That is, unless you watch “Agents Of S.H.I.E.L.D.” Taking place in the same world as The Avengers, we learn more about the secret organization, S.H.I.E.L.D., that we have seen everywhere since the very first “Iron Man.”
The universe of Marvel is expanded, which gives us a chance to see heroes and villains both from the screen and off.
Reprising his role from “The Avengers,” Clark Gregg returns as Agent Phil Coulson. As you may or may not recall, he was killed in the film, which lends itself to an interesting mystery throughout the series about how he is still alive.
Various hints have been dropped throughout the series, but a definite answer looks close. Now would be a perfect time to start watching.
Coulson is accompanied by a motley crew of agents, played by relatively unknown actors.
Among them are veterans and newbies fresh out of the academy, which creates an interesting dynamic among all the characters.
Each week brings a new mystery or threat, and it’s always entertaining. It isn’t incredibly deep, but if you are looking for a nice guilty pleasure to occupy your break, give this one a chance.
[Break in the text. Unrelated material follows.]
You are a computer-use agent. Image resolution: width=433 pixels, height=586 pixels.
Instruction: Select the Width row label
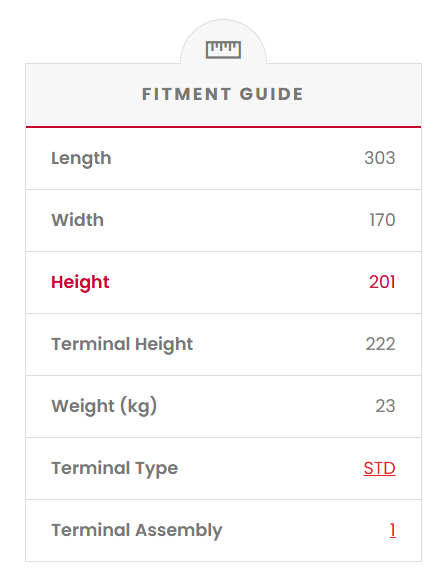[77, 220]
How I Met Your Mother (CBS)
I don’t particularly like sitcoms with laugh tracks. They bug me. It’s like I’m being told to laugh at things I don’t find funny. It makes everything seemed forced.
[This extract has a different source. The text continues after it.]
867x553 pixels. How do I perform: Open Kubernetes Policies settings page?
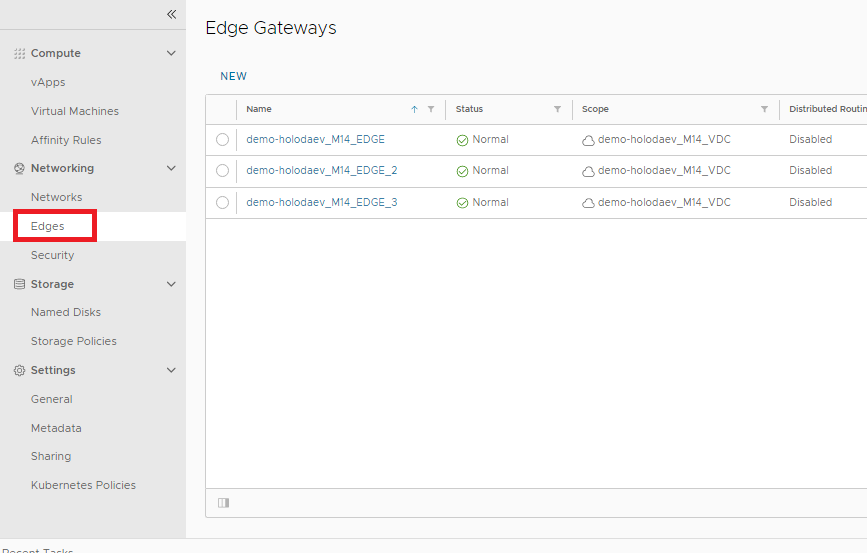pos(83,485)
Take the steaming pile of crap that is “Two And A Half Men.”
There’s a new story each week. None of the characters grow or change.
There’s also a tendency for the characters to be unlikeable, despicable and mean to each other.
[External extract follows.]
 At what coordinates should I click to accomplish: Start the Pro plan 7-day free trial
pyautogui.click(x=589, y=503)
There is absolutely no reason to like most of the characters in modern, multi-camera sitcoms.
Then why am I telling you to watch “How I Met Your Mother?” Because, although the jokes occasionally fall flat and the laugh track can become grading to the ears, it manages to do the opposite of everything I just said.
Its main cast is made up of likeable people and engaging episodic story telling.
Sure, its quality has dipped, but then again, like any good show, it knows when to call it quits.
This season is its lasts, and by the time of this reading, only one episode remains.
Even if you gave up on the comedy years ago or never even watched it in the first place, we all have the time to see Marshall, Lily, Robin, Barney and Ted’s journeys end.